◆ WORK INSTRUCTIONS ◆
1. Translate this sentence from the SSA passage into Spanish: "SSA's demonstration projects have had little impact on the agency's and the Congress' consideration of DI policy issues."
2. Please identify every row below that contains the string "textarea", and copy each one. Case counts.

◆ TEXT ◆
SSA has not used its demonstration authority to extensively evaluate a wide range of DI policy areas dealing with return to work. Despite being given the authority to assess a broad range of policy alternatives, SSA has, until very recently, focused its demonstration efforts mostly on a relatively narrow set of policy issues--those dealing with the provision of vocational rehabilitation and employment services. SSA's recently proposed or initiated demonstrations have begun to address a broader range of policy issues, such as provisions to reduce, rather than terminate, benefits based on earnings above a certain level. However, the agency has no systematic processes or mechanisms for ensuring that it is adequately identifying and prioritizing those issues that could best be addressed through use of its demonstration authority. For example, the agency has not developed a formal demonstration research agenda explicitly identifying its broad vision for using its DI demonstration authority and explaining how ongoing or proposed demonstration projects support achievement of the agency's goals and objectives. SSA's demonstration projects have had little impact on the agency's and the Congress' consideration of DI policy issues. This is due, in part, to methodological limitations that have prevented SSA from producing project results that are useful for reliably assessing DI policy alternatives. In addition, SSA has not established a formal process for ensuring that its demonstration results are fully considered for potential policy implications. For example, SSA does not maintain a comprehensive record of its demonstration results that could be used to build a body of knowledge for informing policy decisions and planning future research. Furthermore, SSA's reporting of demonstration project results has been insufficient in ensuring that the Congress is fully apprised of these results and their policy implications.

◆ PROVIDED MATERIAL ◆
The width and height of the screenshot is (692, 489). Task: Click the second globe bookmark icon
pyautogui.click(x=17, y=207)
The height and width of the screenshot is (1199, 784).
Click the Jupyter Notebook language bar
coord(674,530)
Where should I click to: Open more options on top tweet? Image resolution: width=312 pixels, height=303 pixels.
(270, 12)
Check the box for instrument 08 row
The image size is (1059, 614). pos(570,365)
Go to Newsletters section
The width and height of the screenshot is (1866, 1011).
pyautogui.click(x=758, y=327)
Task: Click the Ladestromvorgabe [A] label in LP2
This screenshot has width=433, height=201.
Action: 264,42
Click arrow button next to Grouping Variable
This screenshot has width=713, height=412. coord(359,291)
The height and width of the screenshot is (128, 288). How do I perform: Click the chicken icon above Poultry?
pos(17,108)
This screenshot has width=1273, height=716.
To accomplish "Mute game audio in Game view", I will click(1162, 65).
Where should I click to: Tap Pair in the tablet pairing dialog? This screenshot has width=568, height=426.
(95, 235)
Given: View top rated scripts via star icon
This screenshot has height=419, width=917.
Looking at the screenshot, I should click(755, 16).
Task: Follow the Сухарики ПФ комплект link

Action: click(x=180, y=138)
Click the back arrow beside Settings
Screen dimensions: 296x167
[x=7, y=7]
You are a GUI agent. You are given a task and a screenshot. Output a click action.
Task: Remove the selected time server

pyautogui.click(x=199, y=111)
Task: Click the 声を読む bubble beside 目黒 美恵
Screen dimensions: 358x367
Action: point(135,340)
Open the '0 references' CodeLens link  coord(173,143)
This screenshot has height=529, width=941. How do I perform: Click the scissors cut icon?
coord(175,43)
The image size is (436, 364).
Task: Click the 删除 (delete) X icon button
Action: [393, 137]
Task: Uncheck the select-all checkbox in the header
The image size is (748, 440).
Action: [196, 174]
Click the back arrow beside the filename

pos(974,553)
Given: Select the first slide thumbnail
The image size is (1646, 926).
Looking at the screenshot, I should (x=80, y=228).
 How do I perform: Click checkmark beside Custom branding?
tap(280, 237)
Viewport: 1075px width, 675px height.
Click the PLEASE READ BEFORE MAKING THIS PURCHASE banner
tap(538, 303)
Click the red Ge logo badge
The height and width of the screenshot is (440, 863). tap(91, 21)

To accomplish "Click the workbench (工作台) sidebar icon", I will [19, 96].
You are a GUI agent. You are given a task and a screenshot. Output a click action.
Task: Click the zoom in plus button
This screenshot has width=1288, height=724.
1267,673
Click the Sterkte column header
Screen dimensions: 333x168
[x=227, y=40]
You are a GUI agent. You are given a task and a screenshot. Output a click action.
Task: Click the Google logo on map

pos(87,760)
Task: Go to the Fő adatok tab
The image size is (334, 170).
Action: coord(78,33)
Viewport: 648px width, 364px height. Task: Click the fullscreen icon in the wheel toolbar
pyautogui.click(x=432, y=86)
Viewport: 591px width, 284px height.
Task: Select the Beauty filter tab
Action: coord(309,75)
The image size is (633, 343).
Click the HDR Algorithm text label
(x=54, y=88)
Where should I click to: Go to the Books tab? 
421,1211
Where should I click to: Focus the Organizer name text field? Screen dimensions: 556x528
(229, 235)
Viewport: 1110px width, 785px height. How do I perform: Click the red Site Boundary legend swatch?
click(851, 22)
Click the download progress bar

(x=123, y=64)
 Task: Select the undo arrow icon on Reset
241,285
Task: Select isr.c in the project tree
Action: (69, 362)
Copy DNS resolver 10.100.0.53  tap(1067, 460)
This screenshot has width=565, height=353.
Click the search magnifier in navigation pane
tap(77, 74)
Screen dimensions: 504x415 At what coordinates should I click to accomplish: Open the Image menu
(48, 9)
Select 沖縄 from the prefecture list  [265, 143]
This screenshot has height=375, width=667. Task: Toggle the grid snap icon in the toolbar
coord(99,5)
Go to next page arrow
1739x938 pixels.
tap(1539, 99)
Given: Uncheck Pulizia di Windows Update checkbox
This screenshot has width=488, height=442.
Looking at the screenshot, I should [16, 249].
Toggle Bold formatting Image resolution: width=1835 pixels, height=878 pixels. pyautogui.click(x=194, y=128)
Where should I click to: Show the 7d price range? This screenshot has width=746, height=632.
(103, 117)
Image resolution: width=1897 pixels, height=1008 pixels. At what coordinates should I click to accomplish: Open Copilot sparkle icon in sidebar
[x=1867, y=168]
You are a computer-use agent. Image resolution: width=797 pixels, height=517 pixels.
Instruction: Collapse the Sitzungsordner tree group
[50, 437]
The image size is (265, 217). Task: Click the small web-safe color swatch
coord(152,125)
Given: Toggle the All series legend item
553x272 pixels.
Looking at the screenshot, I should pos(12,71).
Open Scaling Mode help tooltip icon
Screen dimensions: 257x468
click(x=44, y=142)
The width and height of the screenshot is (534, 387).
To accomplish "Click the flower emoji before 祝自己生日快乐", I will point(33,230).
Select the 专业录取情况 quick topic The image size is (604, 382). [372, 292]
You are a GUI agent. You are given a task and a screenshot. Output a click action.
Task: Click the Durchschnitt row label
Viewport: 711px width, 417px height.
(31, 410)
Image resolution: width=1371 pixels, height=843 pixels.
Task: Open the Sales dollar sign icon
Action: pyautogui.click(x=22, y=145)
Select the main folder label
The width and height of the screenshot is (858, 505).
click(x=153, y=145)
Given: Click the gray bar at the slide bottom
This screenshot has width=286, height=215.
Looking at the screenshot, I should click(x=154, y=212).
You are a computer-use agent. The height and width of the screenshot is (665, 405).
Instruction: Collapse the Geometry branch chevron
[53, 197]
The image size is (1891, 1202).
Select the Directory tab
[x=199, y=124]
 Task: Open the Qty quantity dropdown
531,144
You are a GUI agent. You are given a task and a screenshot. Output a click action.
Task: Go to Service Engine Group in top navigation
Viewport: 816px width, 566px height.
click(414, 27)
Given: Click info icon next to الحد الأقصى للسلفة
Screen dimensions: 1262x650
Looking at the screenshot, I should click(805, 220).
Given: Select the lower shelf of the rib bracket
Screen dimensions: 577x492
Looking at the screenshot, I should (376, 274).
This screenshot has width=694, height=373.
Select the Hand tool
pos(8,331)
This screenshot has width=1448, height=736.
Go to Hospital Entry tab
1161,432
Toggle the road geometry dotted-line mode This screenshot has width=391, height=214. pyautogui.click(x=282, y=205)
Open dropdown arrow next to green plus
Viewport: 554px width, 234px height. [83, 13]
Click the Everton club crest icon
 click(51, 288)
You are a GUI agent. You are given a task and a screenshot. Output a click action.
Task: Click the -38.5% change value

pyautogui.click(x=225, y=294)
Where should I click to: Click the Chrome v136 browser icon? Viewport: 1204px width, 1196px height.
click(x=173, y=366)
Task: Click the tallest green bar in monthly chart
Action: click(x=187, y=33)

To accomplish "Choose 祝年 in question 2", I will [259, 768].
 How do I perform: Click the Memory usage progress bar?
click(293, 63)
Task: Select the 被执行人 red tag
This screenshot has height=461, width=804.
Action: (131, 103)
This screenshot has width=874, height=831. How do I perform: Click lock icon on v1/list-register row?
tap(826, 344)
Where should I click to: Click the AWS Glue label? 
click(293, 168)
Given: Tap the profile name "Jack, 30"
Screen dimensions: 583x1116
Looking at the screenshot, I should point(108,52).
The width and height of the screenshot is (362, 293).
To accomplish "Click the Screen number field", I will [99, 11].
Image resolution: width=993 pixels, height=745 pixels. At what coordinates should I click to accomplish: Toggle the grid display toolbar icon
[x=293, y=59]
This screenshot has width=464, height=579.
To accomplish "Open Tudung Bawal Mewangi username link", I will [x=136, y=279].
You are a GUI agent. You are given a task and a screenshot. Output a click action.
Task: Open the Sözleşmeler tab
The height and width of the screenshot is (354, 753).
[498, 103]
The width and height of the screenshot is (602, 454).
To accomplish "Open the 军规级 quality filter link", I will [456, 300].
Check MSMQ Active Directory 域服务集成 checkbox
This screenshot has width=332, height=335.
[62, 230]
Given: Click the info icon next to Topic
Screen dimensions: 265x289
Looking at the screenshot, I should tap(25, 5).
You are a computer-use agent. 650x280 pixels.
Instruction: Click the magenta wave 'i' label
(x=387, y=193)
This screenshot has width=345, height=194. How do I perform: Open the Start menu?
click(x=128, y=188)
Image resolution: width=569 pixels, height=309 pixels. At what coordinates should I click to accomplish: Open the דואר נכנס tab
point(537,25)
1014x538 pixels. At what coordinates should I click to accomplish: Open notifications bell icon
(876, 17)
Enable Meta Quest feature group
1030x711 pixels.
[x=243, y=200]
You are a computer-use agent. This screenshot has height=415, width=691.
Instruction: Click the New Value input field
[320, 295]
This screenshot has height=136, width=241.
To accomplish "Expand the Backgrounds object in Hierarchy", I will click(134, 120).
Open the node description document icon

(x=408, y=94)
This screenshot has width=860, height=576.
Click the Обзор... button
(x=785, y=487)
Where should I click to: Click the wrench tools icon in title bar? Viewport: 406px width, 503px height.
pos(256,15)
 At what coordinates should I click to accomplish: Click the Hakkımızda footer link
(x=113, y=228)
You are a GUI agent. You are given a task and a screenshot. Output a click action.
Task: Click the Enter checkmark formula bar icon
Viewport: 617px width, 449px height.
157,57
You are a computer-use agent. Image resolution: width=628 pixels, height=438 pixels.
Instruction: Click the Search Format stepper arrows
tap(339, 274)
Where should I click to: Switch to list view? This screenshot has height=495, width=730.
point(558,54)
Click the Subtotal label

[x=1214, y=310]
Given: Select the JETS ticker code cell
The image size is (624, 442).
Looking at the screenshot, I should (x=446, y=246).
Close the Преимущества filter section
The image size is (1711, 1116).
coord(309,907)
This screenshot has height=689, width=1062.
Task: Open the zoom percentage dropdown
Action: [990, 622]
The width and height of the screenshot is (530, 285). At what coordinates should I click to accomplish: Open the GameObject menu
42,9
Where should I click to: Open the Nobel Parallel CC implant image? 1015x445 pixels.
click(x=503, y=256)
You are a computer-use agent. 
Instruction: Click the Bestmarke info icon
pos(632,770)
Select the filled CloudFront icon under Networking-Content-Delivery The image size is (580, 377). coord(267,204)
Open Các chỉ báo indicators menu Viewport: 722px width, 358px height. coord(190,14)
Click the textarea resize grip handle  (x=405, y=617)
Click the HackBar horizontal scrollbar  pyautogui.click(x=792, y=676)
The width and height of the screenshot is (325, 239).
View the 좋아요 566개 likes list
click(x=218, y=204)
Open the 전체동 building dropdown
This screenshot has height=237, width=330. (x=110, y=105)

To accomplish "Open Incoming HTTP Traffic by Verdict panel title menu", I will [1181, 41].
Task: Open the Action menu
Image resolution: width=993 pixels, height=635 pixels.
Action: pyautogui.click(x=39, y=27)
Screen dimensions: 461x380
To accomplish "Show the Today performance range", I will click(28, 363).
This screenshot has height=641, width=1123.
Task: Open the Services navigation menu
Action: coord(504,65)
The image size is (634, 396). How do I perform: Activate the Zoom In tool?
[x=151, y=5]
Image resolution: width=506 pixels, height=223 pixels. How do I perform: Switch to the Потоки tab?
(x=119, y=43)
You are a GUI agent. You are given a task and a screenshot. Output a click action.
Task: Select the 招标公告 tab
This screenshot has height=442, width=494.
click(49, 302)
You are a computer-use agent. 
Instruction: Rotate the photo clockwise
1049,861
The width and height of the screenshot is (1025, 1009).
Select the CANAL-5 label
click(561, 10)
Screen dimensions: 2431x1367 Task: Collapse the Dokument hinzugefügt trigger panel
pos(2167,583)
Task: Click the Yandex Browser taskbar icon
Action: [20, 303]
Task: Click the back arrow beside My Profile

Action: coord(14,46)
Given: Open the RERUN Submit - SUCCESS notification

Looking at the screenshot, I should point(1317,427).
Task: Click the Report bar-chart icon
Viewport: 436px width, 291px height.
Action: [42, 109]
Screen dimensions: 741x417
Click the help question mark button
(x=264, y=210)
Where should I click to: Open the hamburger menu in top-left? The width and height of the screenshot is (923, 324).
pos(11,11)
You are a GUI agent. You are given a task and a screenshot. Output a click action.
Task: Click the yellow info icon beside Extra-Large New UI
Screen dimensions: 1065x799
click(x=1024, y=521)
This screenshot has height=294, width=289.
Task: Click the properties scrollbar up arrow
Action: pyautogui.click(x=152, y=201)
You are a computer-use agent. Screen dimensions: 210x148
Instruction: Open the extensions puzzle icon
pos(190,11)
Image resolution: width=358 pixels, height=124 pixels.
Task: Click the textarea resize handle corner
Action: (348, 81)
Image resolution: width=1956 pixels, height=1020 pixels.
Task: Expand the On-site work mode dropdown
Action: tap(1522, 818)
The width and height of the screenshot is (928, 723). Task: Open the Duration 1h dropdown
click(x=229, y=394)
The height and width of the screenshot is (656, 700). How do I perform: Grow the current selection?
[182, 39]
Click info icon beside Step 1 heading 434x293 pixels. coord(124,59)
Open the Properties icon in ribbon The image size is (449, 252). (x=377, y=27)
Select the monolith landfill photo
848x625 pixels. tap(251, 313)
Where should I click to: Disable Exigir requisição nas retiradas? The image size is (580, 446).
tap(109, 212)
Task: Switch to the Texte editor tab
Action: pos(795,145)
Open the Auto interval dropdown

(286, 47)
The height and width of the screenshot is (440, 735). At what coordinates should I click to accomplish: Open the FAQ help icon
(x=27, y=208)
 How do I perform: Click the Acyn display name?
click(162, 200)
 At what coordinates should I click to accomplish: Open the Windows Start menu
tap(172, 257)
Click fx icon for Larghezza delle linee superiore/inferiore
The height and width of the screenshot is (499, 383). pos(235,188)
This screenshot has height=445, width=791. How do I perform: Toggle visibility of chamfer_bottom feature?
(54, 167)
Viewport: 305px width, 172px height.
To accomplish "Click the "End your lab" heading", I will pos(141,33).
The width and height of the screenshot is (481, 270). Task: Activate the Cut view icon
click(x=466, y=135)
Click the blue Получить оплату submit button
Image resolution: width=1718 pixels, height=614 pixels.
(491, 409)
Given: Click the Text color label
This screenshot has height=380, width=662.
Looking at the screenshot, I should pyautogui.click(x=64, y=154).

◆ SOLUTIONS BELOW ◆
1. Los proyectos de demostración de la SSA han tenido poco impacto en la consideración que la agencia y el Congreso hacen de los asuntos de política de DI.

2.
Click the textarea resize grip handle  (x=405, y=617)
Task: Click the textarea resize handle corner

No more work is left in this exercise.